### EXERCISE PROMPT
Your output should be the entries below, from the first line up to and including the line with "Task: Open the 100mmCuvette", reproduced exactly and with no other lines.

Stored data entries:
══════════

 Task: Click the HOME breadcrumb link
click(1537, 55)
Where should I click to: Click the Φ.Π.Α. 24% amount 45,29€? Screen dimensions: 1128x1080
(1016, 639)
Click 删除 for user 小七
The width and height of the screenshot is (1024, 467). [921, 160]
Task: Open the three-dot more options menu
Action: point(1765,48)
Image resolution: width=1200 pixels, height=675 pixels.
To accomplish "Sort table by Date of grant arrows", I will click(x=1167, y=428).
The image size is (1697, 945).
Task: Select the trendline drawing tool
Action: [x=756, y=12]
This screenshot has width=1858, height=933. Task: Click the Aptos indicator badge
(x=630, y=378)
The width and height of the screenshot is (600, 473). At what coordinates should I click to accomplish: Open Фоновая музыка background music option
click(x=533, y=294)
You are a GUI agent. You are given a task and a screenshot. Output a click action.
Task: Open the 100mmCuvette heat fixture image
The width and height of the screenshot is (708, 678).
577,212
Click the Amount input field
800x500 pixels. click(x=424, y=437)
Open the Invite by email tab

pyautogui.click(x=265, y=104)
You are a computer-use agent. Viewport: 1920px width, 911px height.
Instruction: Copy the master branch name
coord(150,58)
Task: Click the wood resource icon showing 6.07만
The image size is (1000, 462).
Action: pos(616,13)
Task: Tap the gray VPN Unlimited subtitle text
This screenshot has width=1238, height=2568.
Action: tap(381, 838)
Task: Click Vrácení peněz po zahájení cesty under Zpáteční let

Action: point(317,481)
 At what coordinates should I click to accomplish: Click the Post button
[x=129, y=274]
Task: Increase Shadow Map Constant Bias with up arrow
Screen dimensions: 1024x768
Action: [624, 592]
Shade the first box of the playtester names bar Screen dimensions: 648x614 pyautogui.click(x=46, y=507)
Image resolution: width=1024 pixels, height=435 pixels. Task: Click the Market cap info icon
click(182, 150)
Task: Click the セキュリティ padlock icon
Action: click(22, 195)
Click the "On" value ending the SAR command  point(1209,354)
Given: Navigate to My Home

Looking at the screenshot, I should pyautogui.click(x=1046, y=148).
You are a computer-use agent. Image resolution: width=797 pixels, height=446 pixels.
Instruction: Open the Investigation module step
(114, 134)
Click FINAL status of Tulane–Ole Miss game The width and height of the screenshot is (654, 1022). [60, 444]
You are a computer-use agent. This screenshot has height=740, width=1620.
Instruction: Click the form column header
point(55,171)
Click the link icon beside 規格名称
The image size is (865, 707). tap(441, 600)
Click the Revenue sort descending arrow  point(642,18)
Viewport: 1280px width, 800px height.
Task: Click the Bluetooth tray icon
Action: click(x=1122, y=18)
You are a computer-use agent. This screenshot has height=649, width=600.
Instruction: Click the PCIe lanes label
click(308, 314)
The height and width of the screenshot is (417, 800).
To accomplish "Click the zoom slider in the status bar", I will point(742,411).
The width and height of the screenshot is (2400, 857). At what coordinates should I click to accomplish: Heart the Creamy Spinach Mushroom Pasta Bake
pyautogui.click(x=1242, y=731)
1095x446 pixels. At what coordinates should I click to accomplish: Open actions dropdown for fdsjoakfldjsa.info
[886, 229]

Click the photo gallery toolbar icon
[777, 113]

══════════

### WORKED SOLUTION
 Task: Click the HOME breadcrumb link
click(1537, 55)
Where should I click to: Click the Φ.Π.Α. 24% amount 45,29€? Screen dimensions: 1128x1080
(1016, 639)
Click 删除 for user 小七
The width and height of the screenshot is (1024, 467). [921, 160]
Task: Open the three-dot more options menu
Action: point(1765,48)
Image resolution: width=1200 pixels, height=675 pixels.
To accomplish "Sort table by Date of grant arrows", I will click(x=1167, y=428).
The image size is (1697, 945).
Task: Select the trendline drawing tool
Action: [x=756, y=12]
This screenshot has width=1858, height=933. Task: Click the Aptos indicator badge
(x=630, y=378)
The width and height of the screenshot is (600, 473). At what coordinates should I click to accomplish: Open Фоновая музыка background music option
click(x=533, y=294)
You are a GUI agent. You are given a task and a screenshot. Output a click action.
Task: Open the 100mmCuvette heat fixture image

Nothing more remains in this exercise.